**GIVEN EXERCISE**
Can you transcribe the John Hiestand biography, starting with "- Born: January" and going on through "American actor (1907–1987)"?

**EXTRACT**

· · · · ·

- Born: January 16, 1907 Madison, Wisconsin, U.S.
- Died: February 5, 1987 (aged 80) Newport Beach, California, U.S.
- Occupation: Actor
- Spouse(s): Jeane Wood (1936-1952) Jeane McGee (1953-1987)
- Children: 2

= John Hiestand (actor) =

American actor (1907–1987)

John "Bud" Hallam Hiestand, also known as Bud Hallam (January 16, 1907 - February 5, 1987) was an American actor and announcer. He began his career acting on radio in the early 1930s and soon also began work as an announcer in shows and commercials. During World War II, he worked for the U.S. Office of War Information, becoming chief of theater operations in the southwest Pacific. After the war, he continued to appear as a radio announcer, but also acted in films and TV series from the 1930s to the 1980s, sometimes in the roles of narrator or radio or TV announcer.

==Early life==
Hiestand was born in Madison, Wisconsin in 1907. He graduated from Stanford University with a BA in political science in 1930.

· · · · ·

[Entries for locating words and elements]
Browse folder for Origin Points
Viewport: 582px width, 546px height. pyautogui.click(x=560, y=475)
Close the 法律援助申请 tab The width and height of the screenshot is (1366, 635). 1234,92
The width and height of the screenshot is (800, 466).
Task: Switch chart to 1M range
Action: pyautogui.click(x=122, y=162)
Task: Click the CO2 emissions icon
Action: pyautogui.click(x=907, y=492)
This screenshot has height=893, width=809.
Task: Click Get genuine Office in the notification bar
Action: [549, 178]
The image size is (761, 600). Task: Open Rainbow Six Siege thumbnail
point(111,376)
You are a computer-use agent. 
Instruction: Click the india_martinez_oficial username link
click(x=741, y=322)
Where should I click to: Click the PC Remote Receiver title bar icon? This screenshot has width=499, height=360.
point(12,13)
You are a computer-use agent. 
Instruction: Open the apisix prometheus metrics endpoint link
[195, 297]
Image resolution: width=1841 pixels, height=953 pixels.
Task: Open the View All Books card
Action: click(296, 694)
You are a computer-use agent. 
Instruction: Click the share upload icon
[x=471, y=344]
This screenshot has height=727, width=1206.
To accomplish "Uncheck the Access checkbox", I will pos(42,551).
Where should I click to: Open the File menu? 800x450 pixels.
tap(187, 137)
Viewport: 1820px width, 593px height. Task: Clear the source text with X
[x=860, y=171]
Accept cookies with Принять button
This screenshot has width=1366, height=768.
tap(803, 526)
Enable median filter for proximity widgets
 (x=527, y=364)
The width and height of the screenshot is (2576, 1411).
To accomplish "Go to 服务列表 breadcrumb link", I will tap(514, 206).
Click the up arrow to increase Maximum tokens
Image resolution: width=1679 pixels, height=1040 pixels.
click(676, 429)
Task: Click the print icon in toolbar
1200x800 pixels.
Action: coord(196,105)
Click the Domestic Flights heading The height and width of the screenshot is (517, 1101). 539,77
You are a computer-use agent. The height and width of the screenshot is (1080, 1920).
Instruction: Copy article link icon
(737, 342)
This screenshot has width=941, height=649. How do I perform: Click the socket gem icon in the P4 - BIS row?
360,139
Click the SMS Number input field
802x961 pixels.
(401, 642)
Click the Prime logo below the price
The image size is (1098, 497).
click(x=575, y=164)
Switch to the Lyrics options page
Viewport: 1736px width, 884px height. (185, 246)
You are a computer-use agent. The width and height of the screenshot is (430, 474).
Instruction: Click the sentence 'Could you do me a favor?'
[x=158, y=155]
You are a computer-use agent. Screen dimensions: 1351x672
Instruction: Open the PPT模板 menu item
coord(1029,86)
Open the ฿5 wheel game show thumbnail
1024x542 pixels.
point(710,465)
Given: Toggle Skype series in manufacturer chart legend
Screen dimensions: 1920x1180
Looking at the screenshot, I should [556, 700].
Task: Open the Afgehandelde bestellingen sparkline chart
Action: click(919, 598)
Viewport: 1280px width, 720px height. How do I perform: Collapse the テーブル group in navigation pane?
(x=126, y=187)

· · · · ·

**ANSWER TO THIS EXERCISE**
- Born: January 16, 1907 Madison, Wisconsin, U.S.
- Died: February 5, 1987 (aged 80) Newport Beach, California, U.S.
- Occupation: Actor
- Spouse(s): Jeane Wood (1936-1952) Jeane McGee (1953-1987)
- Children: 2

= John Hiestand (actor) =

American actor (1907–1987)